In the School of Pharmacy, Diane Burgess is working with chemistry professor Fotios Papadimitrakopoulos and electrical and computer engineering professor Faquir Jain in developing miniaturized, implantable blood glucose sensors that could become indispensable for millions of people with diabetes.
The tiny wireless sensors are small enough to be injected under a person’s skin through a needle. They can be used to relay important, real-time metabolic information such as blood glucose levels without the more invasive skin prick commonly used by diabetics today.
More importantly, Burgess says, the biosensors provide continuous readings of the blood glucose and, in doing so, can eventually be used to work in conjunction with an insulin delivery device to act as an artificial pancreas. This will allow tight control of diabetics’ blood glucose levels and prevent the many debilitating side effects of the disease.
| Diane Burgess. Photo by Joohan Song
Burgess’ research group recently developed a biocompatible coating for the sensors to prevent body tissue from rejecting them or limiting their effectiveness over time. While the coating has been shown to be effective for up to three months, Burgess’ group is in the process of furthering the technology to extend the sensor’s functional lifetime to six months. It is anticipated that the biosensors could be commercialized within just a few years.
In addition to her sensor research, Burgess is studying ways that small molecule drugs, vaccines, and gene therapeutics can be safely and effectively delivered at the cellular level. She also is looking into the development of novel technologies for the controlled release of pharmaceuticals.
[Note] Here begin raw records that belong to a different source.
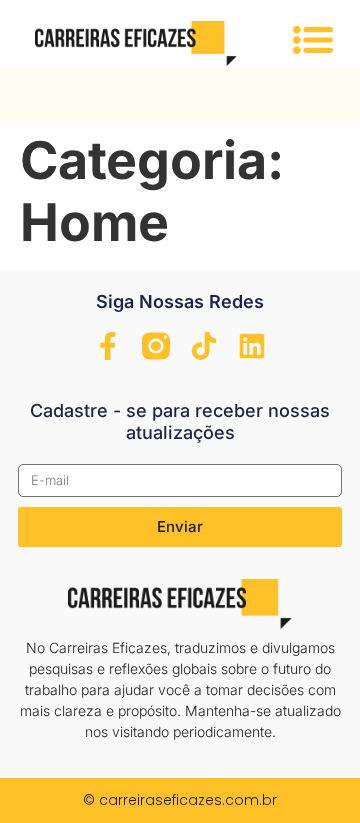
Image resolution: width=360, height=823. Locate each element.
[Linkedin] (252, 346)
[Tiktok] (204, 346)
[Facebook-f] (108, 346)
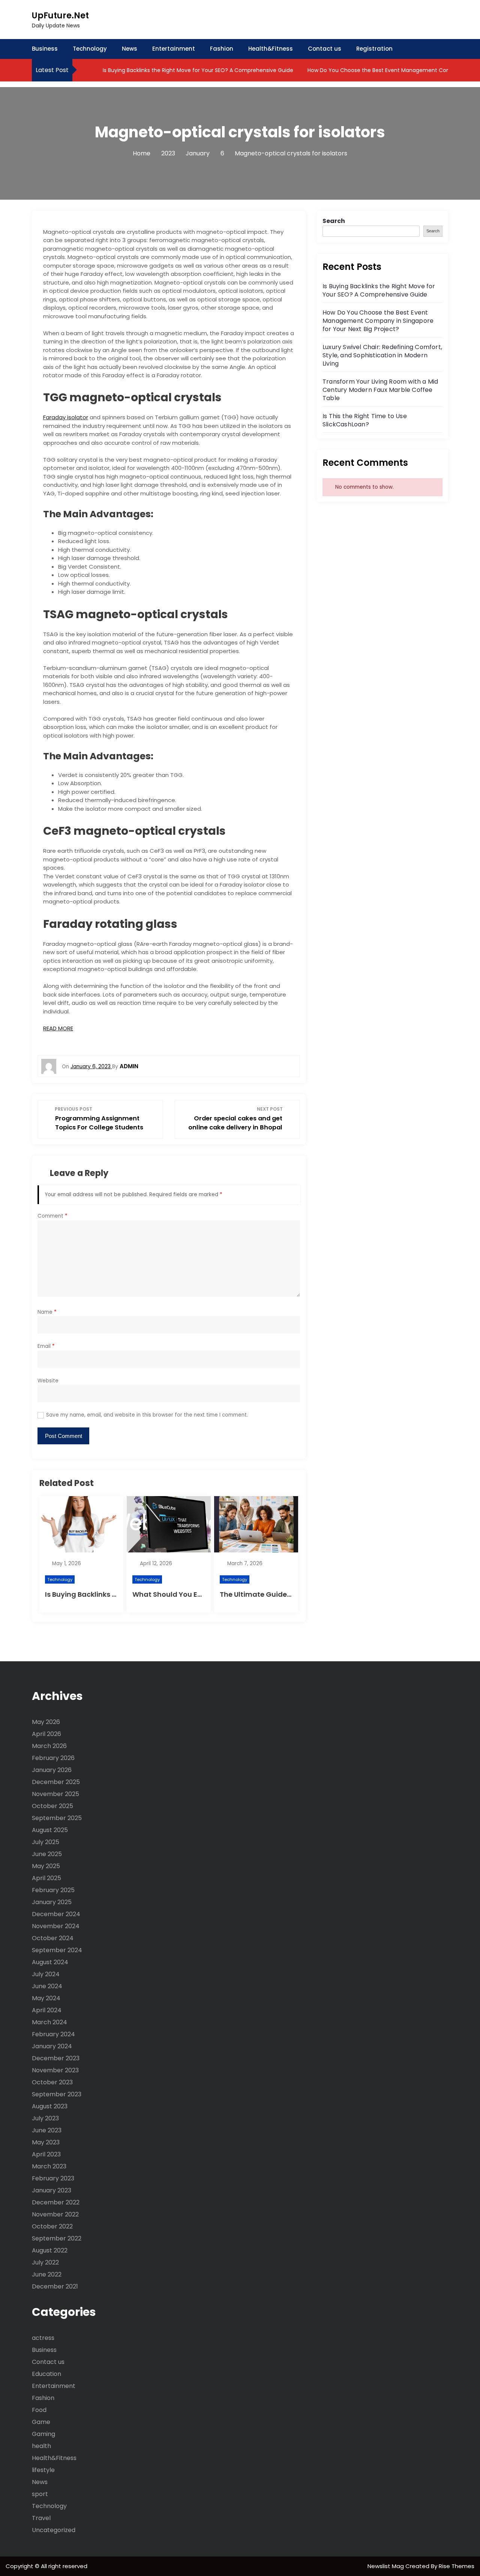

When not in the lab, Burgess spends part of her time as director of the School of Pharmacy’s Study Abroad program. Seven students from the School of Pharmacy and six from other academic disciplines spent five weeks in Beijing, China last summer studying traditional Chinese medicine as part of the program.
Burgess is an active member of the American Association of Pharmaceutical Scientists (AAPS), an AAPS fellow, and former president of the association. She is currently president-elect of the Controlled Release Society, an international organization dedicated to the science of delivering bioactive substances.